There were, I'm afraid, other reasons for closing the question. (The process of closing requires us to specify just one.)
- It was posted without any indication of where it came from. As already mentioned, you're not allowed to do that here: creators of puzzles (even bad ones) deserve credit for their work. Of course, that can be fixed by editing the question to say exactly where it's from.
- It is also official policy here that we don't allow puzzles whose creators have asked them not to be shared. It seems unlikely that the source you cited is actually the original source of the puzzle, but the text bobble quoted indicates that they, at least, specifically instruct readers not to post their material elsewhere.

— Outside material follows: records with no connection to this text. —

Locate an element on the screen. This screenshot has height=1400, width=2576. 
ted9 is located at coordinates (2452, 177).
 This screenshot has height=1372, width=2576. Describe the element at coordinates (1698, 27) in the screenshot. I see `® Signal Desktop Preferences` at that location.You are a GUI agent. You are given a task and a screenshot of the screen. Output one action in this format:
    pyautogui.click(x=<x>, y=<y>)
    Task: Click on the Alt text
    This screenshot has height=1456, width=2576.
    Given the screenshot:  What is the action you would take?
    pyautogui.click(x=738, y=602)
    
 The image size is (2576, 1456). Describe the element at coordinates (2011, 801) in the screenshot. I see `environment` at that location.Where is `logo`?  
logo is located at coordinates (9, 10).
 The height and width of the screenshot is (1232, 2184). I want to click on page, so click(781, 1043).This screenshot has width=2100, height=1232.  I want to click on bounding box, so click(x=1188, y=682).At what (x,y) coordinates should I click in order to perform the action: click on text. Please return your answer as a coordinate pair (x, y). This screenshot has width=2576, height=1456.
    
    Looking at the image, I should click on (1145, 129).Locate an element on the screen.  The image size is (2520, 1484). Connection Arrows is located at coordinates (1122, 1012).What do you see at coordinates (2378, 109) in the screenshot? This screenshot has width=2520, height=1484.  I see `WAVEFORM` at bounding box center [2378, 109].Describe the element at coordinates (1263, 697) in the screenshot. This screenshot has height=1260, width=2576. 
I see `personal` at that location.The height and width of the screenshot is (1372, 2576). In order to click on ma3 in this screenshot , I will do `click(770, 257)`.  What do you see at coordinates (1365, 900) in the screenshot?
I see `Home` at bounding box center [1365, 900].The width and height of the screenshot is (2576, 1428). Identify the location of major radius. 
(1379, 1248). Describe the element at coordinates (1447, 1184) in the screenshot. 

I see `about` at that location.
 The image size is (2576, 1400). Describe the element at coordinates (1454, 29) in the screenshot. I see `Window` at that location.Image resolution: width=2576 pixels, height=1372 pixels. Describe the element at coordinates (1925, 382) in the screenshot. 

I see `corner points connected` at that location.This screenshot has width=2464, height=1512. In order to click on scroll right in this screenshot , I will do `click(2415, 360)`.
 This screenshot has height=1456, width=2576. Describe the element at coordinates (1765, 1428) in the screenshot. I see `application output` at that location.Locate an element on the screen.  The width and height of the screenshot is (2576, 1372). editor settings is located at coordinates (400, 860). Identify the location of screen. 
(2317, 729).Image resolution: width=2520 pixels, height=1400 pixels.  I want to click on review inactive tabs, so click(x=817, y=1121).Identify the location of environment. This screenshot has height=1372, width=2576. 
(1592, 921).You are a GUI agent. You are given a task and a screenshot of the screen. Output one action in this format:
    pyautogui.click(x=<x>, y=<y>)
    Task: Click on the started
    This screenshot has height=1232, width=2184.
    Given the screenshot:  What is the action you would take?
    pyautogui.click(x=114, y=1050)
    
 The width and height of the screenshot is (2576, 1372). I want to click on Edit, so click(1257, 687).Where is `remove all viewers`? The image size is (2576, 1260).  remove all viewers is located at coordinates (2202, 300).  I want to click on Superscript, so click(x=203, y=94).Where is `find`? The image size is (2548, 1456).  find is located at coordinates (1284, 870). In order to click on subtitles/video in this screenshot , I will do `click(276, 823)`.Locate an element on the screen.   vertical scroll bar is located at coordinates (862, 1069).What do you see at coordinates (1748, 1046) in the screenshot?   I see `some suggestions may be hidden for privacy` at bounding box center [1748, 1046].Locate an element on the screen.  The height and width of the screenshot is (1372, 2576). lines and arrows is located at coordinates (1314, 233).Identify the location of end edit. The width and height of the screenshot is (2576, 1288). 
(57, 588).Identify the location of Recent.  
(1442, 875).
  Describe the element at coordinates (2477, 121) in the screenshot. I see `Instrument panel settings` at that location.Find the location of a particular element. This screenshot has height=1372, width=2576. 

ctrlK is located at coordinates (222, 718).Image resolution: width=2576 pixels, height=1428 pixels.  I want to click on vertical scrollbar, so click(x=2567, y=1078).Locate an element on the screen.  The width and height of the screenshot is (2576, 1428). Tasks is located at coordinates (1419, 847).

- It's really not a puzzle in any useful sense, so far as I can tell. I can't summon up the patience to read its wall of text in full detail, but it looks as if either (1) if you go through and parse all the details one of the options is demonstrably better than the others (in which case it's basically mathematics, just very boring mathematics, and would be closed as being a mathematics problem rather than a puzzle) or else (2) you're being asked to exercise your judgement about something like "would I rather have £100 or an airline ticket whose nominal value is £200 but for a trip I might not actually want to take?" (in which case it's just not a puzzle and would be closed as "opinion-based").
So, if I were to reopen the question as "maybe not a mathematical problem after all", my next action would be to close it again as "a puzzle you found elsewhere without proper citation of its source".
If you edited into it the link given in this question, then (aside from my concern that that's clearly not the actual origin of the question) I might reopen it since it would then be properly attributed -- but I would then immediately have to close it again as "a puzzle whose creator has asked for it not to be shared".
If you got permission from the relevant people to post it here, then maybe it would be necessary to figure out the intended solution and whether it's actually a matter of calculation or judgement; and then we would immediately have to close it again either as "mathematical problem not puzzle" (after all) or "opinion-based".
What I don't see is any plausible way that it remains open. It just isn't the sort of thing PSE is for.